At the time of the second baby’s birth, her husband was already spending practically no time at home. He devoted himself to gambling, betting, other women. Rosina knew that she ought to leave but she didn’t know where to turn or how she could feed her children. The words of her middle school teacher often returned to her memory: “The first freedom is the freedom from want.”
Maybe the teacher was having a hard time making ends meet too. Rosina clung to her school days, which she remembered as a wonderful time.
She left the Rione Sanità every morning and went off to the Art Institute at Oltremare. She liked everything about it: in her dense language of an adolescent girl, she left behind the history of burial and the fascination of the stones where she’d been born and gave herself up trustingly to the progress that art promised. Nothing was going to stop her; she was going to be able to change. She’d shaved her red hair into a boy’s crew cut and felt she had the power to achieve anything. She learned with glee, and she was good.
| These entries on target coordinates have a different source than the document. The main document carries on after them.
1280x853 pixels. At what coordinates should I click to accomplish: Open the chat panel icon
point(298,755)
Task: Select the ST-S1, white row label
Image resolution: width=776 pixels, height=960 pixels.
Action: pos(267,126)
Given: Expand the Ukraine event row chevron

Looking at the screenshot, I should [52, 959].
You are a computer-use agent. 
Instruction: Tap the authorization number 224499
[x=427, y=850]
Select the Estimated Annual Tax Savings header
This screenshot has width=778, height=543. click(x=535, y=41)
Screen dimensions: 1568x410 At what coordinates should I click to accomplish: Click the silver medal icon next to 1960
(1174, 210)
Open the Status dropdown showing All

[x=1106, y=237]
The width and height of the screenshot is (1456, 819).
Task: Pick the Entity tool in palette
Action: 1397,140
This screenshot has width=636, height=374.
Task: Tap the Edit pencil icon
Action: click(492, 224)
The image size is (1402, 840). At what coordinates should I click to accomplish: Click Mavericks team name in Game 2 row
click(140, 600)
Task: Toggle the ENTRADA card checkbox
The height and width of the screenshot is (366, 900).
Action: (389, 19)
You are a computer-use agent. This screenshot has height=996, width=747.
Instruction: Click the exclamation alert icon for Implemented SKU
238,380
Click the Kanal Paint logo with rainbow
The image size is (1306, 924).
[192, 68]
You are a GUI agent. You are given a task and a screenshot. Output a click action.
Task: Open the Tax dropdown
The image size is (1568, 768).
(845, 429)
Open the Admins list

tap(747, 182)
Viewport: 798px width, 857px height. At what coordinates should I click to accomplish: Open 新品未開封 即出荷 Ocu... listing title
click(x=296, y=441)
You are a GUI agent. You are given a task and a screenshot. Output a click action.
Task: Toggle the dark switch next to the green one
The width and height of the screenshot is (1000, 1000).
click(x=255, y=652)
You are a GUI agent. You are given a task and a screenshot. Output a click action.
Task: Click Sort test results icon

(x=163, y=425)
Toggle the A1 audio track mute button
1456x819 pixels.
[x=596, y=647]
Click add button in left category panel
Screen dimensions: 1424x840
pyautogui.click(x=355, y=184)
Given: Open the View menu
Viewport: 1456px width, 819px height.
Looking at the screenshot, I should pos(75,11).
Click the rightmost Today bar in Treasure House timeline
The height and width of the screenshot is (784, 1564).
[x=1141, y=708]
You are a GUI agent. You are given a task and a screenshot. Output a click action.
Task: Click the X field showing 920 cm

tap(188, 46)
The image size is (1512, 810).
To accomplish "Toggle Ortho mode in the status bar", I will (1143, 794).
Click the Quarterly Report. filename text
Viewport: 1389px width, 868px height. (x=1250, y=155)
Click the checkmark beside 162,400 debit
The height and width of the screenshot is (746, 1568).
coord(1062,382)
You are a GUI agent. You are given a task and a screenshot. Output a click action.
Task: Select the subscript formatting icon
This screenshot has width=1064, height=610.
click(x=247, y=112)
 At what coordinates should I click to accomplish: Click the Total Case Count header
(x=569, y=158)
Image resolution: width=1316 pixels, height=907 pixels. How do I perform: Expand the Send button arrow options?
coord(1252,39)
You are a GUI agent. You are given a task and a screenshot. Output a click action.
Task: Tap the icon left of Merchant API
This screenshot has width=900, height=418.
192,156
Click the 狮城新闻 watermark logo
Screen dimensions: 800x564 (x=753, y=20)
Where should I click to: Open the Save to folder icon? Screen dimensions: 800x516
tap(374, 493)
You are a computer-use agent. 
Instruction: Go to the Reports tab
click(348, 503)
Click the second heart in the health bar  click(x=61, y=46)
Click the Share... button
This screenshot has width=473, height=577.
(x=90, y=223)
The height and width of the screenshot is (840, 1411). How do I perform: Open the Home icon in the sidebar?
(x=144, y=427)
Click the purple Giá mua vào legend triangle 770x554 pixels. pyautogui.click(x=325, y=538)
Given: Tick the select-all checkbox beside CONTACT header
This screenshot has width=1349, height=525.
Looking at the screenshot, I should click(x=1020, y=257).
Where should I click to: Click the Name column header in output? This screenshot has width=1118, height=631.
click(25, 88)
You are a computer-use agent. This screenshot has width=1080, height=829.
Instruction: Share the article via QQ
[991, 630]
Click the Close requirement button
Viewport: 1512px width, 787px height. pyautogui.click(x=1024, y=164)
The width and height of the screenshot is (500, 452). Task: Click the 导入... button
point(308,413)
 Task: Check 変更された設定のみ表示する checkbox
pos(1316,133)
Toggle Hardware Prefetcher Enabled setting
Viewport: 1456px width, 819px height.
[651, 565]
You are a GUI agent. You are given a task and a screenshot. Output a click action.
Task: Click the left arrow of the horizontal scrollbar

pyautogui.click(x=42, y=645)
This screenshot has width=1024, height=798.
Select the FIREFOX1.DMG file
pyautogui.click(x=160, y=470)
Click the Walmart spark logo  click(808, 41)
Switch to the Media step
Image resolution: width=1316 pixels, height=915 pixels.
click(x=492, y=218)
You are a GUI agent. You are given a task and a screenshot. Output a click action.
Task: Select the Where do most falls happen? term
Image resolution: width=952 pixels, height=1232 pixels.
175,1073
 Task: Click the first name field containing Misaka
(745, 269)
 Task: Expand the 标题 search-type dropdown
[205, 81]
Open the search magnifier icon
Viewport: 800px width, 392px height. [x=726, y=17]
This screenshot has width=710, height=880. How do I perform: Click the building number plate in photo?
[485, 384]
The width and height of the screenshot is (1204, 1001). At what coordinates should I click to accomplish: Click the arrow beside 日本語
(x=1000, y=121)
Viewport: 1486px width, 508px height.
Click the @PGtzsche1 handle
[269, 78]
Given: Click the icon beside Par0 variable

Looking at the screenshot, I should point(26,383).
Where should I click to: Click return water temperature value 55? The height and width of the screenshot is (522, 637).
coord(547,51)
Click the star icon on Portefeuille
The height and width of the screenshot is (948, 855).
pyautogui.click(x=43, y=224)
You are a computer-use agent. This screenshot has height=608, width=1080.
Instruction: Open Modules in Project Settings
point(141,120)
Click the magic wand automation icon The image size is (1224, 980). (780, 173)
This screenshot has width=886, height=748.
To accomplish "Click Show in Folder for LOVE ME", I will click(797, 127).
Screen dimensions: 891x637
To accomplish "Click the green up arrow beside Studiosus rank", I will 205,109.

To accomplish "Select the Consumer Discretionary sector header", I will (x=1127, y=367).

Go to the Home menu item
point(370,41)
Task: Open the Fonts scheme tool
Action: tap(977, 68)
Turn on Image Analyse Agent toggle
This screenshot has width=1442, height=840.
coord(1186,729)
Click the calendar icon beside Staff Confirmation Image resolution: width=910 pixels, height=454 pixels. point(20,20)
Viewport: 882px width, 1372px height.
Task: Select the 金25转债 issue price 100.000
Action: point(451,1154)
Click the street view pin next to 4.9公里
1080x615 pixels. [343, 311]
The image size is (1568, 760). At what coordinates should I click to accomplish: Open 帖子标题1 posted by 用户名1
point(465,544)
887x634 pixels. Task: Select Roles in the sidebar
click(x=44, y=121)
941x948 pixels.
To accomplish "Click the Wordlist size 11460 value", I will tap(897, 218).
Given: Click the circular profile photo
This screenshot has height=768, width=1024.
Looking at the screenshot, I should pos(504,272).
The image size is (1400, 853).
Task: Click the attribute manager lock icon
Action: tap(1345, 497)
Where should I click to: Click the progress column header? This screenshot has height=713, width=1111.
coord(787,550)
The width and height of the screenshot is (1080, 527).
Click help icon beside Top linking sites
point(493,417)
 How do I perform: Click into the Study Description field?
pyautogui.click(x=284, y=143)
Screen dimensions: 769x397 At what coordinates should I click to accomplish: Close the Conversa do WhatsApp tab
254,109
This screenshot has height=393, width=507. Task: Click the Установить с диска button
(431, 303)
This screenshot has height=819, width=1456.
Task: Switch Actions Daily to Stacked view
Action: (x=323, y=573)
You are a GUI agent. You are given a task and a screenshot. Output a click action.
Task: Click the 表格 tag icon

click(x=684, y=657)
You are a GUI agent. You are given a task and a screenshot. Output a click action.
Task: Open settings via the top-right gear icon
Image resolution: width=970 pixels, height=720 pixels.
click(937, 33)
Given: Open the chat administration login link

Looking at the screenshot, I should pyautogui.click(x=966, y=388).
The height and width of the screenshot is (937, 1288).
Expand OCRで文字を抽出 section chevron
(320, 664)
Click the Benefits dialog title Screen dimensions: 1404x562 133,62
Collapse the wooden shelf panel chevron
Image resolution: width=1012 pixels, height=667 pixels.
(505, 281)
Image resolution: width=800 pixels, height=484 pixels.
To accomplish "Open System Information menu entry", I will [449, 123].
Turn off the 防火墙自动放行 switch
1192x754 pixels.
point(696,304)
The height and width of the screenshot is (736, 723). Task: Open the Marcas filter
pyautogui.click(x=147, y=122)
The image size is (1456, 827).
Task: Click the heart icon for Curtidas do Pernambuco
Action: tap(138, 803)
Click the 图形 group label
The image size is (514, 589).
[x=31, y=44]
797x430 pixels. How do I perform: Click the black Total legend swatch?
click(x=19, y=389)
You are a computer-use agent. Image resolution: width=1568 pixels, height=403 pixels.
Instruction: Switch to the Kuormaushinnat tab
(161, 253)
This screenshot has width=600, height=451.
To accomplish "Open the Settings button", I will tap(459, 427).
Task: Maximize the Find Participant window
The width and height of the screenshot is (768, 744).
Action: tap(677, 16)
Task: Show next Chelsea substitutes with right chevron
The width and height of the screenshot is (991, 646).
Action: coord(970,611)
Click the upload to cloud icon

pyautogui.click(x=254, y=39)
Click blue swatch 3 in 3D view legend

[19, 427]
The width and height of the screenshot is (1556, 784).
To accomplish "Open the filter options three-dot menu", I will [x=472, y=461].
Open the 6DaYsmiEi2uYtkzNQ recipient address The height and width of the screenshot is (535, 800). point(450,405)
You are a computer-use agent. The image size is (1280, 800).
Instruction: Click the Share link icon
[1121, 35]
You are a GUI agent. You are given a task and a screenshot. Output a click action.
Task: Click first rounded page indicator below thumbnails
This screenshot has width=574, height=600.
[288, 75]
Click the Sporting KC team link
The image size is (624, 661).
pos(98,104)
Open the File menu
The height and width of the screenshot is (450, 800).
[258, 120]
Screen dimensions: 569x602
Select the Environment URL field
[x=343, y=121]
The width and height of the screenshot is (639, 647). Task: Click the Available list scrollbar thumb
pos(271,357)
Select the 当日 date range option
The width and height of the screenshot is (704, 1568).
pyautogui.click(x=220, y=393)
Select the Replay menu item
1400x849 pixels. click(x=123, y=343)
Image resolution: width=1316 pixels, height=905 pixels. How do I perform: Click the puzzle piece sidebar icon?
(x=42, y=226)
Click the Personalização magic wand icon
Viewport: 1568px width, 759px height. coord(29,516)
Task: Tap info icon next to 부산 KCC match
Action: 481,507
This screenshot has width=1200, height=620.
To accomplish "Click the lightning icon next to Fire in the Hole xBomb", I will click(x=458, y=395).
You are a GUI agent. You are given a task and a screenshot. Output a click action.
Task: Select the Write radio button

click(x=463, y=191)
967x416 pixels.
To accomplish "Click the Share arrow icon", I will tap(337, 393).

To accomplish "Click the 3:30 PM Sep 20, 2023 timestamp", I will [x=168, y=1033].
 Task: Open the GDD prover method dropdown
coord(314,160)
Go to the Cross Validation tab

When they told her that there was no money to attend university she went off to look for work in Rome. She found a furnished room in an apartment building nicely lodged at a distance from the city center. To get to the capital she traveled in the opposing direction every morning, from the glass boxes of progress she migrated on a daily basis back to the fascination of stones, a fascination which, however, roundly ignored her: her day was spent in a cellar that someone had decided to glorify with the name of kitchen, cooking meals for tourists. The place not only taught her the disgusting array of substances that it was possible to pass off for food, it also made her yearn again for her stones back home and the grimaces and sneers of life and death, the entrance to the Quarries, the Fontanelle cemetery, the catacombs and the basilicas, the early Christian art, but also the little corner store where she could settle her bill at the end of each month, the doctor who was willing to take an espresso at the bar in payment for an after-hours office visit, or her own language, the tongue that had nursed her, protected her, defended her.
She returned home. She disguised herself as a girl who’d never gone away. She took on a slovenly appearance, to a far greater degree than before she’d ever left for Rome, and adjusted the content to match the appearance. She wanted to be like all the other girls. She wanted to fit in, to disappear. She stopped shaving her hair and chose a nice cropped pageboy like a leper from the edge of town: she’d lost all and any ambitions to be considered a member of the tribe of artists. She took a job as a clerk in a shirt shop, and was paid in cash.
She was almost immediately recognized by the boy who would become a man, the man that she married.
She pretended to be a woman and an obedient wife, and then became one.
No question, an untamed and fiery part of her was still alive, but when it emerged into the open, despite all Rosina’s training to rein it in, it was greeted with kicks and punches from her husband.